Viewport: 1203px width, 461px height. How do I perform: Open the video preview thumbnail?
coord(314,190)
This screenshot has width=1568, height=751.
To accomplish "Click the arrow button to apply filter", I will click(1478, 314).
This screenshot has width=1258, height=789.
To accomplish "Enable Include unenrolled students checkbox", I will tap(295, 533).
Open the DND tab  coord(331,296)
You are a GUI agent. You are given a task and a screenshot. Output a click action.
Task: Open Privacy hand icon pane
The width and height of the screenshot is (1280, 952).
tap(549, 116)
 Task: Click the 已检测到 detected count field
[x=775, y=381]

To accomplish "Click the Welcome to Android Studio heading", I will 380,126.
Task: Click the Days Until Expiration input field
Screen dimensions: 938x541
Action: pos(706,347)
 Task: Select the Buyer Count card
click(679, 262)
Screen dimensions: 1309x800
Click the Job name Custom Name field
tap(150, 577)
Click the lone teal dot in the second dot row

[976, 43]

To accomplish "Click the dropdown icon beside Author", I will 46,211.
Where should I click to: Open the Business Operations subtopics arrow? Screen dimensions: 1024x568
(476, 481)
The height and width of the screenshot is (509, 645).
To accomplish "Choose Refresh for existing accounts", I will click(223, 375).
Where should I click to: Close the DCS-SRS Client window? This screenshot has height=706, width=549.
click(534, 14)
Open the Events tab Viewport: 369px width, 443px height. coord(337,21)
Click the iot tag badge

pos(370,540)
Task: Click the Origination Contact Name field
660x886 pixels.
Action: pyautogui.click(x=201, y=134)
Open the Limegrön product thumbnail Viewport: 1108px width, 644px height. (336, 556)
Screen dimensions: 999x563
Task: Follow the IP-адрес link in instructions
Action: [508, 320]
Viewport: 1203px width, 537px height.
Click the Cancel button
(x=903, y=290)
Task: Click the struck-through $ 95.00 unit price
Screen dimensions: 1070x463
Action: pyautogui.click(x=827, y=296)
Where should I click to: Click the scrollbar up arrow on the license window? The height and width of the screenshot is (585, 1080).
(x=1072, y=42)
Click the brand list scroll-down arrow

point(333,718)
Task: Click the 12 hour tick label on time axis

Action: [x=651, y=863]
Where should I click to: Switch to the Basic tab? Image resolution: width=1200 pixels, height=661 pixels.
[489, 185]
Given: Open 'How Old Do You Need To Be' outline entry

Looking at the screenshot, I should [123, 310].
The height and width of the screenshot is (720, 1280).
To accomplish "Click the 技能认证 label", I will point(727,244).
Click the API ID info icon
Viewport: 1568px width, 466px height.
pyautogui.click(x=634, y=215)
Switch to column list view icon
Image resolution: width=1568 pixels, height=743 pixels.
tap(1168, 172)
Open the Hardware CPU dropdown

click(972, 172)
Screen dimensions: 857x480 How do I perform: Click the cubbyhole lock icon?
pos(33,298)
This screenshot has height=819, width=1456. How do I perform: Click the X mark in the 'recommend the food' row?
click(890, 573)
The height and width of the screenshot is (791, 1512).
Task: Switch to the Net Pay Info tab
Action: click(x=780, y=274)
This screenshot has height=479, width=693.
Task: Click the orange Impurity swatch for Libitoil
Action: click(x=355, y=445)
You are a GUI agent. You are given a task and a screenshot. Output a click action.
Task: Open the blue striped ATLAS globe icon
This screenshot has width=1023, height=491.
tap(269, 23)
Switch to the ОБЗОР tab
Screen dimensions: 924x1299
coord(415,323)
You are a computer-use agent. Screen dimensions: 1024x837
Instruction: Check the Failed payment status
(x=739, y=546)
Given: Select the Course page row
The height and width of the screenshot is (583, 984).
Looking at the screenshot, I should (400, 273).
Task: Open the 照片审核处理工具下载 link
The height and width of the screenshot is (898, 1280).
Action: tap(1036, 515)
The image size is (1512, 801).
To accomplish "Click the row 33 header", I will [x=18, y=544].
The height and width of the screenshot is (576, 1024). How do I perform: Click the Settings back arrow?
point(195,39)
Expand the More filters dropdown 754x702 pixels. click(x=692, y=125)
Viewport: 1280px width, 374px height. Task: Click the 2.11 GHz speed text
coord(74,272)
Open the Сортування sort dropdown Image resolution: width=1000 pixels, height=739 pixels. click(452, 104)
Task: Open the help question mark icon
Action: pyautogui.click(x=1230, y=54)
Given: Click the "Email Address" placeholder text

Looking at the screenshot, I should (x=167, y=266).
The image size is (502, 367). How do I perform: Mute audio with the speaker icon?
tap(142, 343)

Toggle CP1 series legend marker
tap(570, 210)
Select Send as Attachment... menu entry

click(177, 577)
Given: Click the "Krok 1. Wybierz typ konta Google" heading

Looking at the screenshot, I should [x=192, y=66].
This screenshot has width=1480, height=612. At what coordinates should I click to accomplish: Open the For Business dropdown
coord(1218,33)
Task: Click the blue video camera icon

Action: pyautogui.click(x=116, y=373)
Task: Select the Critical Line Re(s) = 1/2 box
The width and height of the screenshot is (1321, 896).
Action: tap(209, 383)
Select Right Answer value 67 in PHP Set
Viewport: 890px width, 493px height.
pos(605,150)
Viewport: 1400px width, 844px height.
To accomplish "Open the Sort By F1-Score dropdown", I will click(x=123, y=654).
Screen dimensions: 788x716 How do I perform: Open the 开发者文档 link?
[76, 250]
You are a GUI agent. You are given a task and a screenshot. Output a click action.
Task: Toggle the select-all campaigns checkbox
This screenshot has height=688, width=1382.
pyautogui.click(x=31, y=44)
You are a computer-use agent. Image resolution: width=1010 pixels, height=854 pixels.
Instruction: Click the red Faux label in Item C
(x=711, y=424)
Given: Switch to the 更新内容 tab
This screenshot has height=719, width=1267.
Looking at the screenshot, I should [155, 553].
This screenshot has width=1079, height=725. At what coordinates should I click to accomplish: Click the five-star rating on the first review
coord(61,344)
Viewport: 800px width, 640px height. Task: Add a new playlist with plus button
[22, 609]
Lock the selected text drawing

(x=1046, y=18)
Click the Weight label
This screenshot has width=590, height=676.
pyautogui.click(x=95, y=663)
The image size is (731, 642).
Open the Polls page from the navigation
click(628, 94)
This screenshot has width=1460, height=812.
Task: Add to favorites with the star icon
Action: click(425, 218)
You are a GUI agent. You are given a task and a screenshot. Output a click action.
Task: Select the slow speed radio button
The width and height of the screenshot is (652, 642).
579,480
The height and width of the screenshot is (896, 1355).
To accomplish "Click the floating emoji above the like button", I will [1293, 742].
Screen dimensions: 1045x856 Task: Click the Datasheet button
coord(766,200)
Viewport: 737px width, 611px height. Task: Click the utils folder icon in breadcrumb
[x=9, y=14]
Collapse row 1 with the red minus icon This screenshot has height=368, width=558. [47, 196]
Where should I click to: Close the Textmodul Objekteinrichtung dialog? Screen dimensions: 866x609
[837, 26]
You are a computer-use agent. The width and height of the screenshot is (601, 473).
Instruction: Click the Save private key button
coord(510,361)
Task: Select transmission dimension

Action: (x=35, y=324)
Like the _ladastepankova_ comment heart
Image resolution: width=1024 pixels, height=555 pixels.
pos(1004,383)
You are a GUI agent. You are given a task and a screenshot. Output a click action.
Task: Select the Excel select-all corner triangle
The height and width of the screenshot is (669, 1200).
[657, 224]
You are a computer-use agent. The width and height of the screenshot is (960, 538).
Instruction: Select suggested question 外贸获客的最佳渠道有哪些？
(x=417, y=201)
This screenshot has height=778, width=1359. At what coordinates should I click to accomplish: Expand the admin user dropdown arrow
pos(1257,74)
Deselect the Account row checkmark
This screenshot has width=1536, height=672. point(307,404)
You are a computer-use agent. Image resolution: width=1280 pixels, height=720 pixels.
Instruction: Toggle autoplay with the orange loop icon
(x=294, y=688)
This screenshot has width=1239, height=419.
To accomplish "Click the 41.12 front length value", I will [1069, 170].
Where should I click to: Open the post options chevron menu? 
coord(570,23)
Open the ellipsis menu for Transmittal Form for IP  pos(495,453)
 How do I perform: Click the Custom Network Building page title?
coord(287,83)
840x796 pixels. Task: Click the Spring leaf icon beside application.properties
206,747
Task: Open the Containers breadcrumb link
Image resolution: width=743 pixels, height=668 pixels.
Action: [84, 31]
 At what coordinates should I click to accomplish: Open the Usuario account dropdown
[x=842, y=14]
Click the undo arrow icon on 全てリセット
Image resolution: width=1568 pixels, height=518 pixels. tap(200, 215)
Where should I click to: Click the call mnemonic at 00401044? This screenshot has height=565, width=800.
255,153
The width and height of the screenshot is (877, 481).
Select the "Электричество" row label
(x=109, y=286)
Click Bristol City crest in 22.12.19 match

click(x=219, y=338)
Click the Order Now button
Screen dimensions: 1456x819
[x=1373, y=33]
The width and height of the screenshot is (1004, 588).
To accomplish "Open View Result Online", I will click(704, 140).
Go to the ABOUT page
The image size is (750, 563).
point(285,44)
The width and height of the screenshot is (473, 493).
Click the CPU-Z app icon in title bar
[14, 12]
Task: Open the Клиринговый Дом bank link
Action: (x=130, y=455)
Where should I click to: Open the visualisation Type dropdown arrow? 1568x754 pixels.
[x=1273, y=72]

------------------------------

Using the records above, restate word for word the lines from the one with "Viewport: 1568px width, 466px height." through the one with "Task: Open the blue striped ATLAS globe icon", both included.

Viewport: 1568px width, 466px height.
pyautogui.click(x=634, y=215)
Switch to column list view icon
Image resolution: width=1568 pixels, height=743 pixels.
tap(1168, 172)
Open the Hardware CPU dropdown

click(972, 172)
Screen dimensions: 857x480 How do I perform: Click the cubbyhole lock icon?
pos(33,298)
This screenshot has height=819, width=1456. How do I perform: Click the X mark in the 'recommend the food' row?
click(890, 573)
The height and width of the screenshot is (791, 1512).
Task: Switch to the Net Pay Info tab
Action: click(x=780, y=274)
This screenshot has height=479, width=693.
Task: Click the orange Impurity swatch for Libitoil
Action: click(x=355, y=445)
You are a GUI agent. You are given a task and a screenshot. Output a click action.
Task: Open the blue striped ATLAS globe icon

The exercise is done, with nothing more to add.